══ Given entries
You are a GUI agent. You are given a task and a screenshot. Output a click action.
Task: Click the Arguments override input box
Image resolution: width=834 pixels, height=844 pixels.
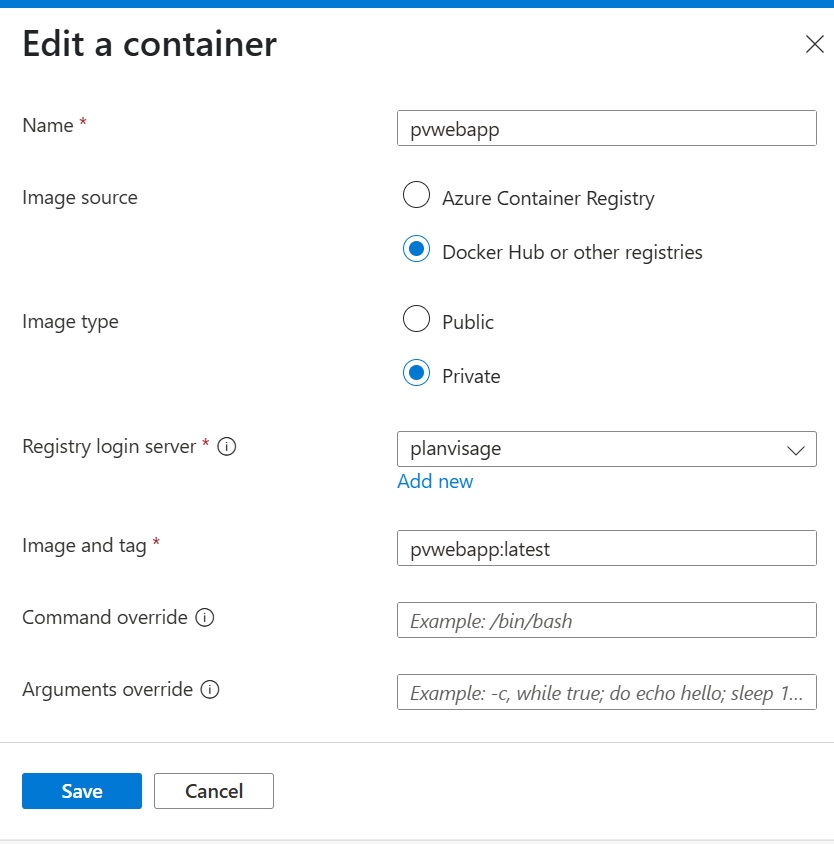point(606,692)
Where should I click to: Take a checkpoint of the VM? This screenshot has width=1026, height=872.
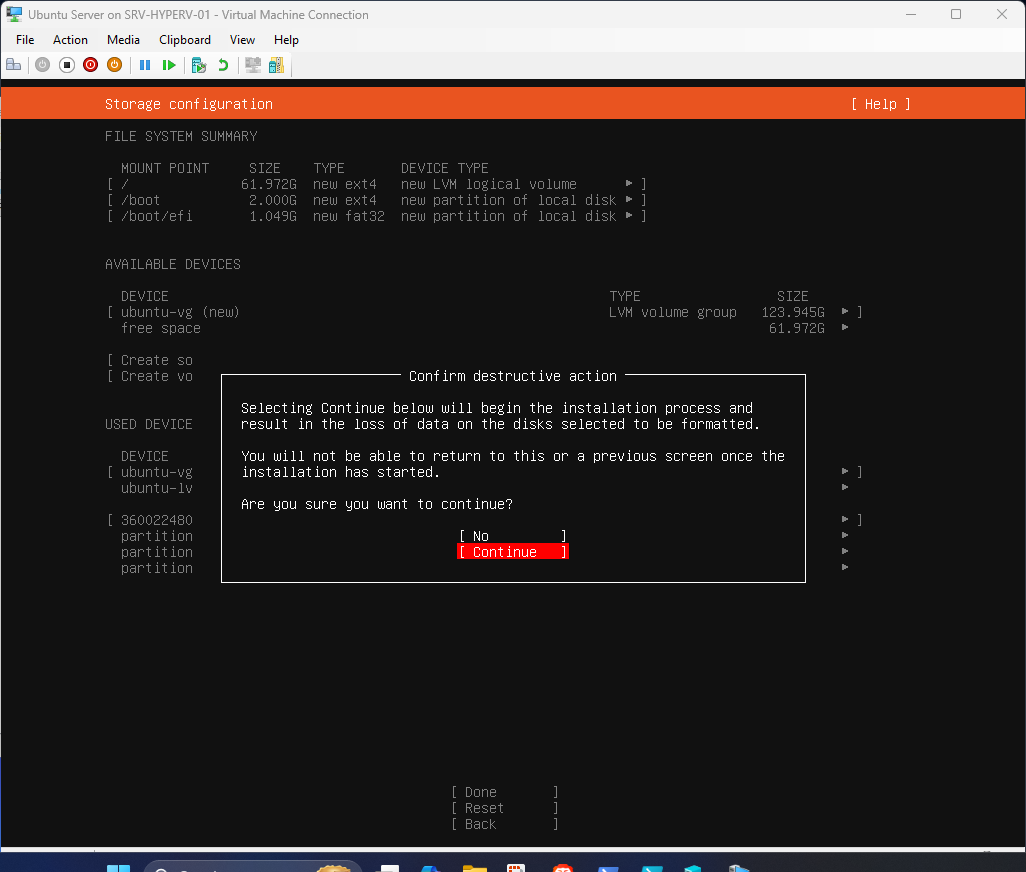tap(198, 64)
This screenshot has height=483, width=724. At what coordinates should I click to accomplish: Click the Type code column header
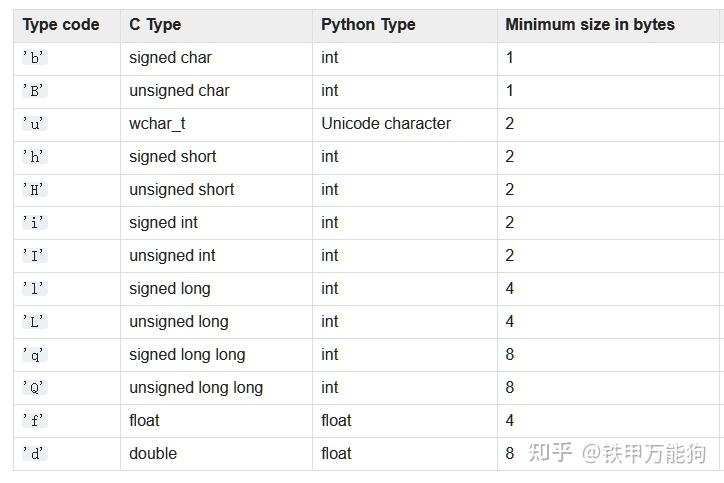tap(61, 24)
════
=== Activity ===
When you reach an image, pass over it, and retype all other material exactly.

=== Output for this exercise ===
You are a GUI agent. You are given a task and a screenshot. Output a click action.
Task: Click the Arguments override input box
Image resolution: width=834 pixels, height=844 pixels.
point(606,692)
Where should I click to: Take a checkpoint of the VM? This screenshot has width=1026, height=872.
tap(198, 64)
This screenshot has height=483, width=724. At what coordinates should I click to accomplish: Click the Type code column header
tap(61, 24)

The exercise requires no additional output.